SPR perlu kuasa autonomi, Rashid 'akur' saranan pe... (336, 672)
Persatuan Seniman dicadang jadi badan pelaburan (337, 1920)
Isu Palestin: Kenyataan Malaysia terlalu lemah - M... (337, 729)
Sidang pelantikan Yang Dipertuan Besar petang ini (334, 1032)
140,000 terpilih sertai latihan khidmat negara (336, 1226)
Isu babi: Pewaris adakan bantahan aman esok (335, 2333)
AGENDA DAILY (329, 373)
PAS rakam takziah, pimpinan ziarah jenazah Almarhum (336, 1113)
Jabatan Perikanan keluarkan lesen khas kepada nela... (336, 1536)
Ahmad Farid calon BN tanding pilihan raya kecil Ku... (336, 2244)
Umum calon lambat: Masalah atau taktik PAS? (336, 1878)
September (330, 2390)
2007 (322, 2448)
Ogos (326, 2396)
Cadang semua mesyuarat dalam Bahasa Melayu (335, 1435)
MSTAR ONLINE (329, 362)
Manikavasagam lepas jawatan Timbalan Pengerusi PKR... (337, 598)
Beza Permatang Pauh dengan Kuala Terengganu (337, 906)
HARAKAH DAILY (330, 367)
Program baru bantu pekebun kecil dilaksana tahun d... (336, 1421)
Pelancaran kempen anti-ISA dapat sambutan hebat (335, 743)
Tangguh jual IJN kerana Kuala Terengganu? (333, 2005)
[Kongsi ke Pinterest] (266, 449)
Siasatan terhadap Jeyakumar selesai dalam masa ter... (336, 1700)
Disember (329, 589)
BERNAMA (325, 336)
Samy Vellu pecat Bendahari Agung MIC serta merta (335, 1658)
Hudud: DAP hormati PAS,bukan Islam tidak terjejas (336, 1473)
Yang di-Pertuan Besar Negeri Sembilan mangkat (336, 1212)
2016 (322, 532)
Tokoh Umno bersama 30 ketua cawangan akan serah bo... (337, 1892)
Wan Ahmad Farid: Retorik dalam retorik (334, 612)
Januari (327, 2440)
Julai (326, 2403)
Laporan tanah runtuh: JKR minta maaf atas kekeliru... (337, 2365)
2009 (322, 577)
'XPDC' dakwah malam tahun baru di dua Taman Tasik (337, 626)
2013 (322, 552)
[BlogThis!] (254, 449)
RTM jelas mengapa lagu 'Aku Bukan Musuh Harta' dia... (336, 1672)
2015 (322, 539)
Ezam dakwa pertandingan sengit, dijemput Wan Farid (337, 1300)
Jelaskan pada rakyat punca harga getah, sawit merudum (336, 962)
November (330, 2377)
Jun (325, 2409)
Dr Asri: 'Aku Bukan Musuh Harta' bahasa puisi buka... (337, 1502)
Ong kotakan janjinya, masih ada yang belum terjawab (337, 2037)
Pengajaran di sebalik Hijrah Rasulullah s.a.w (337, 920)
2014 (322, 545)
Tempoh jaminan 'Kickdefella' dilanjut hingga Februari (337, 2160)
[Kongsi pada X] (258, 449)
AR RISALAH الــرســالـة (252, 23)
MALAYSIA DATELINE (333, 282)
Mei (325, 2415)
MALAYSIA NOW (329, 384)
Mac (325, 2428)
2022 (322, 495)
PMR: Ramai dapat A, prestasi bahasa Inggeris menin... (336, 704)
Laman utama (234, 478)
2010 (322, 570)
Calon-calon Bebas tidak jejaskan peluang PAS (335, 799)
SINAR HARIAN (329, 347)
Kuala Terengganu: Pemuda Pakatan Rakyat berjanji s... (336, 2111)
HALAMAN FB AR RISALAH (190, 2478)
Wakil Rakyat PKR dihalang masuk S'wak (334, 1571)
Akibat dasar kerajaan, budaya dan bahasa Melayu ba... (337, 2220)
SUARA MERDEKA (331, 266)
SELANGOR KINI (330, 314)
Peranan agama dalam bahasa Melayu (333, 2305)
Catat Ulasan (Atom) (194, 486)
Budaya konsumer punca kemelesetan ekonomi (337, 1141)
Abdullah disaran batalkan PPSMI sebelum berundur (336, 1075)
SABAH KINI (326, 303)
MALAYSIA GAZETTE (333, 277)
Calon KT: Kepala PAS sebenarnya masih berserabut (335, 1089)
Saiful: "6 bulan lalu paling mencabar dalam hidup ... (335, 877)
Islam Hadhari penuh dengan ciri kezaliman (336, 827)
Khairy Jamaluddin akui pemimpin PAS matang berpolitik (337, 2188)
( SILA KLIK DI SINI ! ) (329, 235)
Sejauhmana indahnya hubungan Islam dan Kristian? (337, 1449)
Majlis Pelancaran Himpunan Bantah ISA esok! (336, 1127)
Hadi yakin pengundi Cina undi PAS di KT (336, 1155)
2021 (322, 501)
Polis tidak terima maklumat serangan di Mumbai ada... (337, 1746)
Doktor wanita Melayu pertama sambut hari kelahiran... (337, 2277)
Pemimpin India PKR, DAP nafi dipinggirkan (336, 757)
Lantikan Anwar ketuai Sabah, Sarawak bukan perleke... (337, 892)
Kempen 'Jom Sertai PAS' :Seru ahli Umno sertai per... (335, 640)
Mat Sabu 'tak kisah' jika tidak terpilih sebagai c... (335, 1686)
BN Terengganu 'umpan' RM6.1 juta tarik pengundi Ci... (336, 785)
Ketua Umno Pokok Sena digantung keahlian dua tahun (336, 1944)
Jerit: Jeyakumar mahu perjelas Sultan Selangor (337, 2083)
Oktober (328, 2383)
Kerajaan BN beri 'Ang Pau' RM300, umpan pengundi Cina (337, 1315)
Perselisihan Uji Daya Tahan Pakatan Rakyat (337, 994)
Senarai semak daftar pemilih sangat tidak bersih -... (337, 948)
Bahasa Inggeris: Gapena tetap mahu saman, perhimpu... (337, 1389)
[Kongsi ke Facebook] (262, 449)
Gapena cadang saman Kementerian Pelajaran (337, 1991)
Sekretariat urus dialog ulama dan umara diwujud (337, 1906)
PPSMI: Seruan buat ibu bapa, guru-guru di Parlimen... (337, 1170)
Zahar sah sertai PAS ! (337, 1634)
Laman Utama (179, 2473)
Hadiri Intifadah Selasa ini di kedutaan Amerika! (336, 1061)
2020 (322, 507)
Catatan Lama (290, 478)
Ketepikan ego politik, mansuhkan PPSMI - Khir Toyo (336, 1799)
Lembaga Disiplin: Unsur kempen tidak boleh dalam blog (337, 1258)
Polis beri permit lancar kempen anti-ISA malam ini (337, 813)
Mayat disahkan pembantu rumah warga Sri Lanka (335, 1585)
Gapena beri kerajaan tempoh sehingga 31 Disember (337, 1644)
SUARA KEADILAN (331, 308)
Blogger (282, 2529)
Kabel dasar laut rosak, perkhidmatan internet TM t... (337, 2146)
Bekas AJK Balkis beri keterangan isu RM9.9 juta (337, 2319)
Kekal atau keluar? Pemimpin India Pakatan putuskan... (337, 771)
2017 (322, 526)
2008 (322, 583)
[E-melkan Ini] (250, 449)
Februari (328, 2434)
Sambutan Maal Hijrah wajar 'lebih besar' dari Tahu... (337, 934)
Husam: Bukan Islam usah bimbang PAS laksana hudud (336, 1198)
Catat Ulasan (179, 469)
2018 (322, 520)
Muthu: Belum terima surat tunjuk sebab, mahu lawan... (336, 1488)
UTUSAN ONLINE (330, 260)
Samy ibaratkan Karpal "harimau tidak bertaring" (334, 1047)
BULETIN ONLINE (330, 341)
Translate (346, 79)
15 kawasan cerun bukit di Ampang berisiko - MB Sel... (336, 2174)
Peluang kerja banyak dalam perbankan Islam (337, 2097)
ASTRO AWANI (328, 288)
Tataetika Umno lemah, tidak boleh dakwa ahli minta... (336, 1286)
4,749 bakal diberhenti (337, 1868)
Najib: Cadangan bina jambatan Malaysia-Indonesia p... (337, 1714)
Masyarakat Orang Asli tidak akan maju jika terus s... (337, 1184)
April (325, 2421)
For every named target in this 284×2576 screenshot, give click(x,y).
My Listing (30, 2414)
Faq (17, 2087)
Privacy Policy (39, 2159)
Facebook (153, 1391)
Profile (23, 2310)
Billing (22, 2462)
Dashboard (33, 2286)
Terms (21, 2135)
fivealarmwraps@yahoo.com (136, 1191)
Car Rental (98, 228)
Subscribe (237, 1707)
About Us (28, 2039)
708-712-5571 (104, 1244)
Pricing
= = = = =
◆ Work task ◆
Please set down, with no changes, the line that contains "Facebook (153, 1391)" and all the lines after it until the entries end; write nothing besides them.

◆ Task response ◆
Facebook (153, 1391)
Profile (23, 2310)
Billing (22, 2462)
Dashboard (33, 2286)
Terms (21, 2135)
fivealarmwraps@yahoo.com (136, 1191)
Car Rental (98, 228)
Subscribe (237, 1707)
About Us (28, 2039)
708-712-5571 (104, 1244)
Pricing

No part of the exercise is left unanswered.